PainSci » bibliography » Chun et al 2017
Tags: etiology, back pain, counter-intuitive, spine, pro, pain problems

PainSci notes on Chun 2017:

This meta-analysis of studies of the link between lumbar spine curvature (lordosis) and back pain has a result that surprises many people: “there is a strong relationship between low back pain and decreased lumbar lordotic curvature.” Decreased! That’s a flatter back.

That’s surprising to many people who have always assumed that too much curvature is a bad thing, but it’s also surprising to those of us who think there is probably no link at all.

An association is not a cause, and the conclusion reported in the abstract is a bit overconfident considering how diverse the data was. My take-away is that it’s interesting data, not to be ignored, but also not the last word on this tricky subject. Clearly it’s possible that reduced lordosis is a reaction to pain, not a cause. And it’s also (always) possible that the analysis is flawed in some key way, because certainly no other research has revealed this link.

original abstract Abstracts here may not perfectly match originals, for a variety of technical and practical reasons. Some abstacts are truncated for my purposes here, if they are particularly long-winded and unhelpful. I occasionally add clarifying notes. And I make some minor corrections.

BACKGROUND CONTEXT: Clinicians regard lumbar lordotic curvature (LLC) with respect to low back pain (LBP) in a contradictory fashion. The time-honored point of view is that LLC itself, or its increment, causes LBP. On the other hand, recently, the biomechanical role of LLC has been emphasized, and loss of lordosis is considered a possible cause of LBP. The relationship between LLC and LBP has immense clinical significance, because it serves as the basis of therapeutic exercises for treating and preventing LBP.

PURPOSE: This study aimed to (1) determine the difference in LLC in those with and without LBP and (2) investigate confounding factors that might affect the association between LLC and LBP.

STUDY DESIGN: Systematic review and meta-analysis.

PATIENT SAMPLE: The inclusion criteria consisted of observational studies that included information on lumbar lordotic angle (LLA) assessed by radiological image, in both patients with LBP and healthy controls.
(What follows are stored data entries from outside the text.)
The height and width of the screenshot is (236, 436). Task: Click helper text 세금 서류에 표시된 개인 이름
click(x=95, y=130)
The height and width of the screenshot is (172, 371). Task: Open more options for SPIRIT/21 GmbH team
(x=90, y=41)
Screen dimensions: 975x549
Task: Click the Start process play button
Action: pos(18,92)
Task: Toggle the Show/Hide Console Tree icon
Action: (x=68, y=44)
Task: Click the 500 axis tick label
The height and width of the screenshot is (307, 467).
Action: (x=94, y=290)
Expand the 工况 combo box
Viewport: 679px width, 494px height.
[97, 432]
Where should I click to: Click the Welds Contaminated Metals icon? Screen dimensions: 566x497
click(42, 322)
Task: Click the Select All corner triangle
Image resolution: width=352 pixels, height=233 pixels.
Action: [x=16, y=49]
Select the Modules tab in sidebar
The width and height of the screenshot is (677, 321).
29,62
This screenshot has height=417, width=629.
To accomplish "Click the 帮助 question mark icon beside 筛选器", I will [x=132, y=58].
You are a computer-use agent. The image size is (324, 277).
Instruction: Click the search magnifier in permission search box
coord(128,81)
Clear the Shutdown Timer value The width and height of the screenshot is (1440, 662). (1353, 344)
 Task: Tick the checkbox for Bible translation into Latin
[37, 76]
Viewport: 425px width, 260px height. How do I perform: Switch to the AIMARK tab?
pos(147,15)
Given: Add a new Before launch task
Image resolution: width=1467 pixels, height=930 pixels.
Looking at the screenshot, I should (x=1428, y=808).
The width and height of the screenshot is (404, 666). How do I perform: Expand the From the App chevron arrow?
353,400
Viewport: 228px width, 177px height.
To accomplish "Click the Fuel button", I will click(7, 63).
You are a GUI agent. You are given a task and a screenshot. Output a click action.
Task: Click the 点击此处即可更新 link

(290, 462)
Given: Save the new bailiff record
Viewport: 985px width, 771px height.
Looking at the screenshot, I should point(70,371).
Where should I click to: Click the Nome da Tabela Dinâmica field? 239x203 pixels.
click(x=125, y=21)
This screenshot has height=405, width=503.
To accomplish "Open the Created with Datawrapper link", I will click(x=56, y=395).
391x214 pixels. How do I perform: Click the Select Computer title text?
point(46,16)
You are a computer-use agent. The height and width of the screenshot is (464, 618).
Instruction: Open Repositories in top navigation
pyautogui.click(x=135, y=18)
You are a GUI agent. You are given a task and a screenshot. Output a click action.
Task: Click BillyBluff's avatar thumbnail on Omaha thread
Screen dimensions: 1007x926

Studies solely involving pediatric populations, or addressing spinal conditions of nondegenerative causes, were excluded.

METHODS: A systematic electronic search of Medline, Embase, Cochrane Library, CINAHL, Scopus, PEDro, and Web of Science using terms related to lumbar alignment and Boolean logic was performed: (lumbar lordo*) or (lumbar alignment) or (sagittal alignment) or (sagittal balance). Standardized mean differences (SMD) and 95% confidence intervals (CI) were estimated, and chi-square and I(2) statistics were used to assess within-group heterogeneity by random effects model. Additionally, the age and gender of participants, spinal disease entity, and the severity and duration of LBP were evaluated as possible confounding factors.

RESULTS: A total of 13 studies consisting of 796 patients with LBP and 927 healthy controls were identified. Overall, patients with LBP tended to have smaller LLA than healthy controls. However, the studies were heterogeneous. In the meta-regression analysis, the factors of age, severity of LBP, and spinal disease entity were revealed to contribute significantly to variance between studies. In the subgroup analysis of the five studies that compared patients with disc herniation or degeneration with healthy controls, patients with LBP had smaller LLA (SMD: -0.94, 95% CI: -1.19 to -0.69), with sufficient homogeneity based on significance level of .1 (I(2)=45.7%, p=.118). In the six age-matched studies, patients with LBP had smaller LLA than healthy controls (SMD: -0.33, 95% CI: -0.46 to -0.21), without statistical heterogeneity (I(2)=0%, p=.916).

CONCLUSIONS: This meta-analysis demonstrates a strong relationship between LBP and decreased LLC, especially when compared with age-matched healthy controls. Among specific diseases, LBP by disc herniation or degeneration was shown to be substantially associated with the loss of LLC.